=== Section Start ===
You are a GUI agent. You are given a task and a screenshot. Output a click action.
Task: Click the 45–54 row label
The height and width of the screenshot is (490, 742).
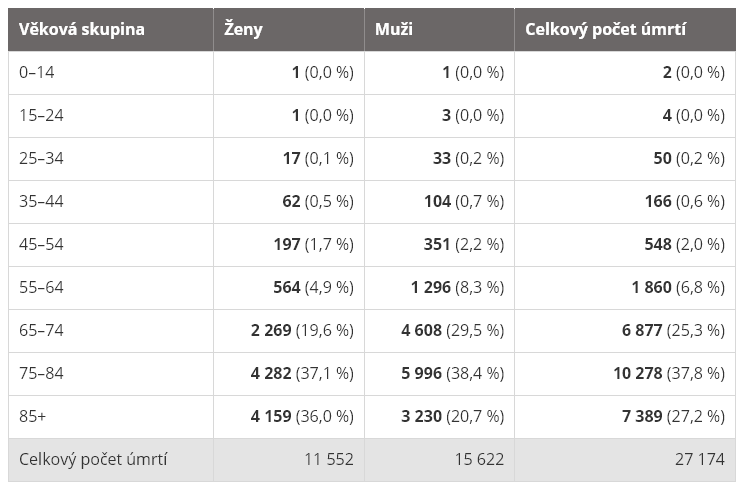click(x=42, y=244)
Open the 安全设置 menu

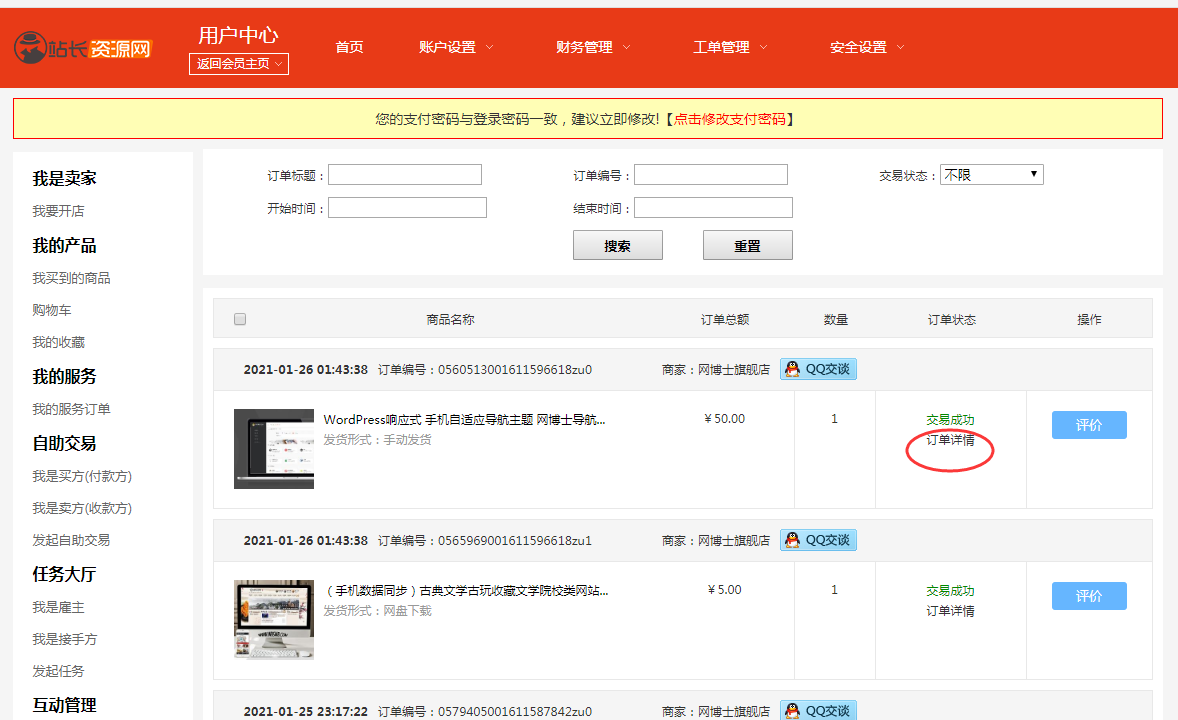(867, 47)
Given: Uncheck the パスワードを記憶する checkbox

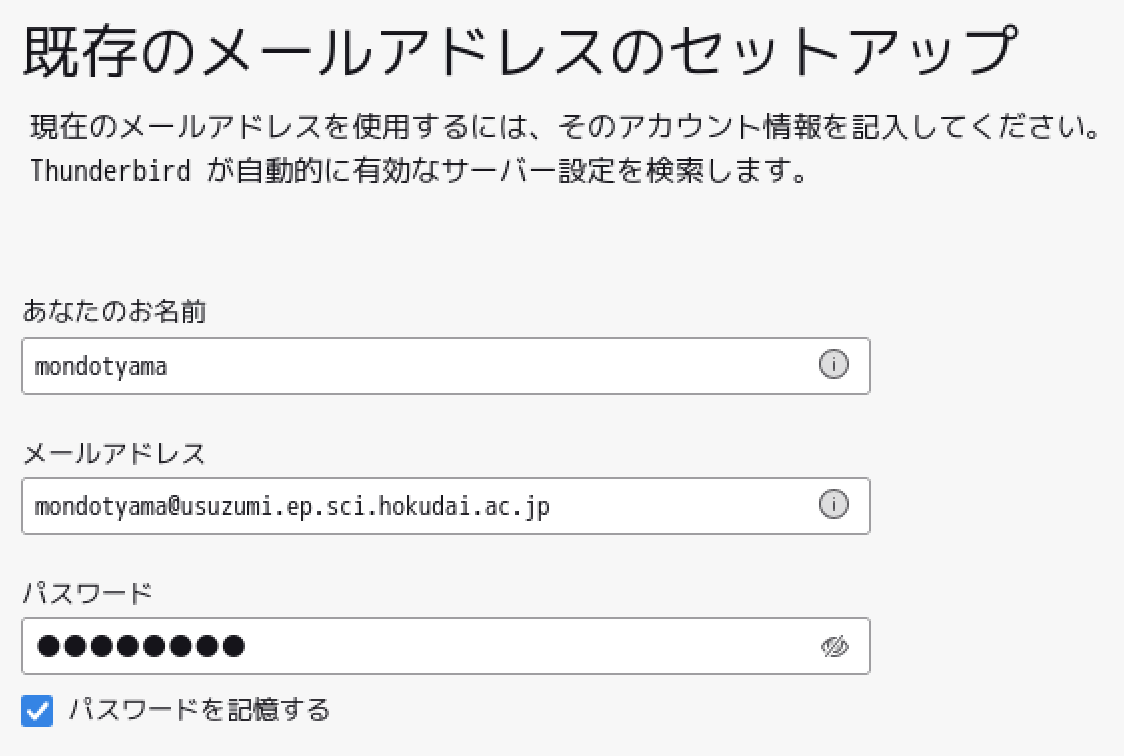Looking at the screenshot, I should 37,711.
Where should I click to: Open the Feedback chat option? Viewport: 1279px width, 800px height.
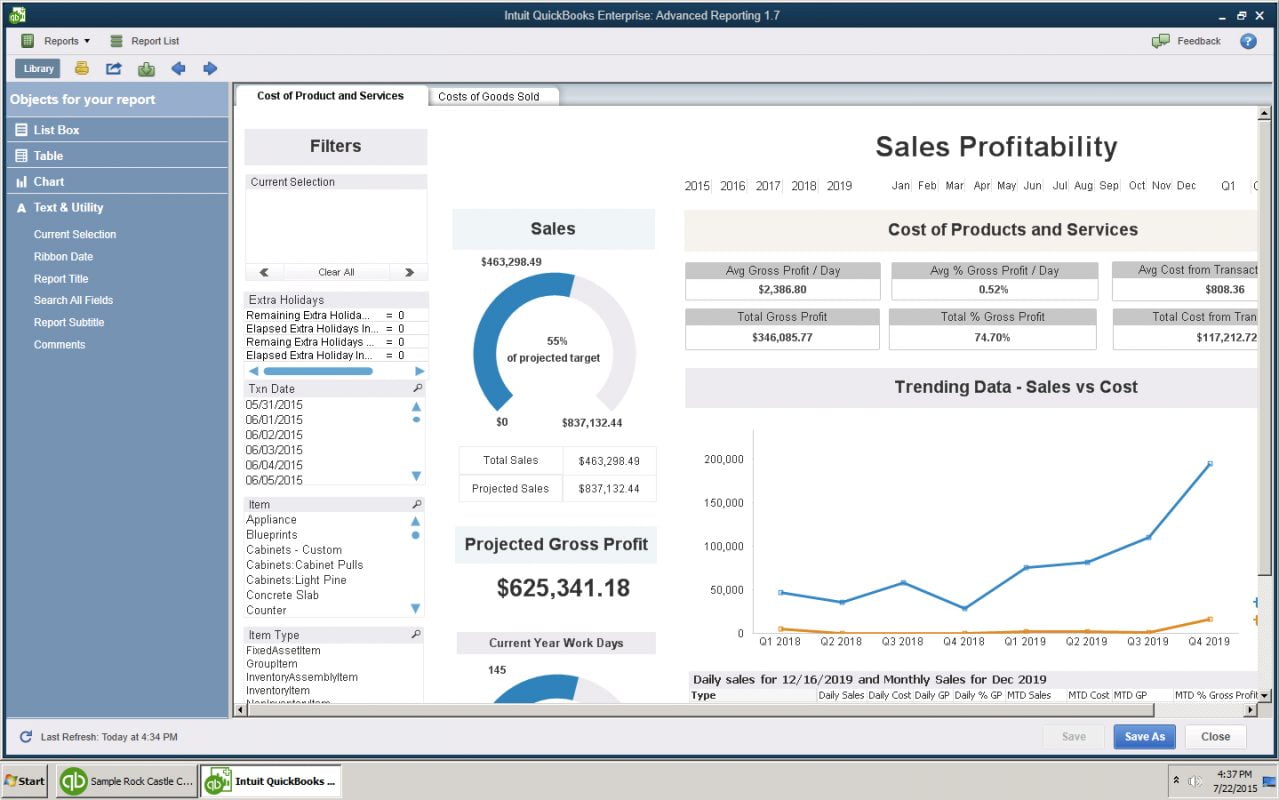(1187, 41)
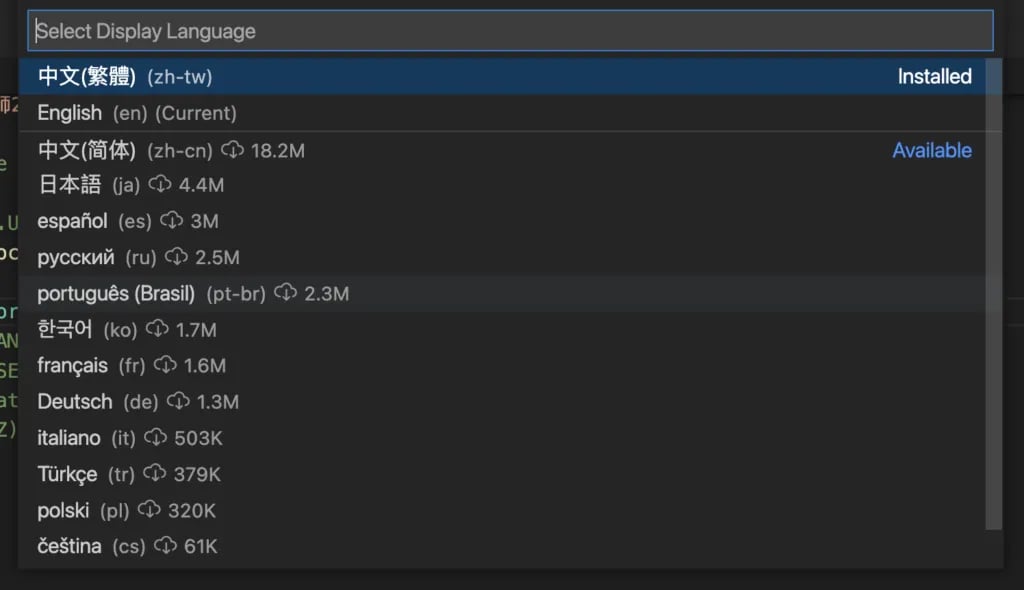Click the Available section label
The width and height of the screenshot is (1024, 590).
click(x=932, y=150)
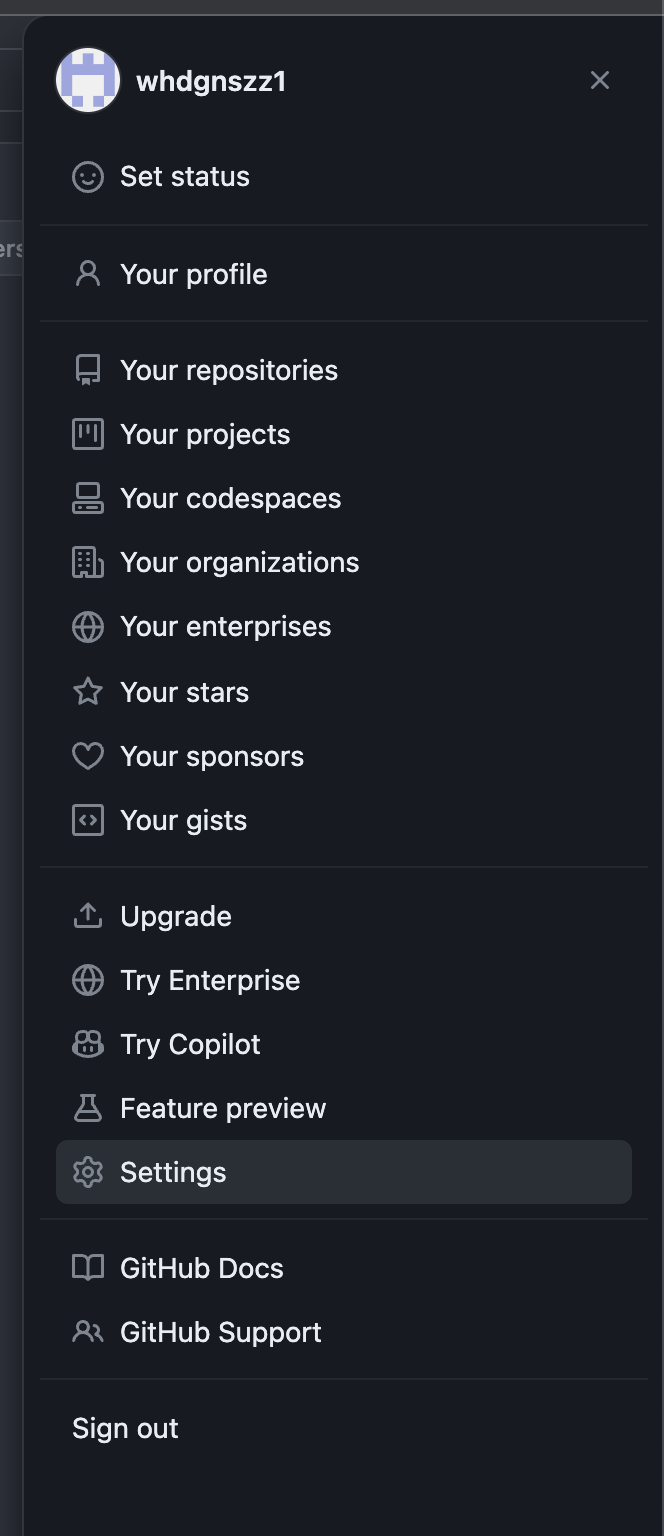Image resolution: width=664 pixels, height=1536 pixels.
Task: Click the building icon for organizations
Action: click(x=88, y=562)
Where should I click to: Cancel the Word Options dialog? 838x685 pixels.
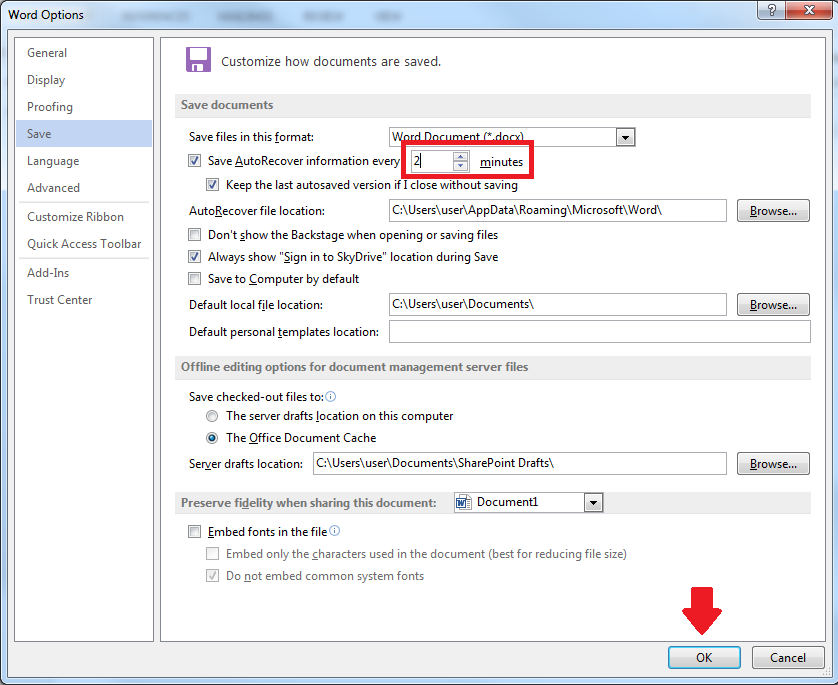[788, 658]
=== Section End ===
What needs to be done: The line that contains "Open the 安全设置 menu" begins the part to retype, and the last line of the records above ends it. Retype both and everything between, exactly, without the pictures.

Your response:
Open the 安全设置 menu

(867, 47)
Given: Uncheck the パスワードを記憶する checkbox

Looking at the screenshot, I should 37,711.
Where should I click to: Open the Feedback chat option? Viewport: 1279px width, 800px height.
(1187, 41)
Click the Available section label
The width and height of the screenshot is (1024, 590).
click(x=932, y=150)
Image resolution: width=664 pixels, height=1536 pixels.
Task: Click the building icon for organizations
Action: click(x=88, y=562)
Where should I click to: Cancel the Word Options dialog? 838x685 pixels.
[788, 658]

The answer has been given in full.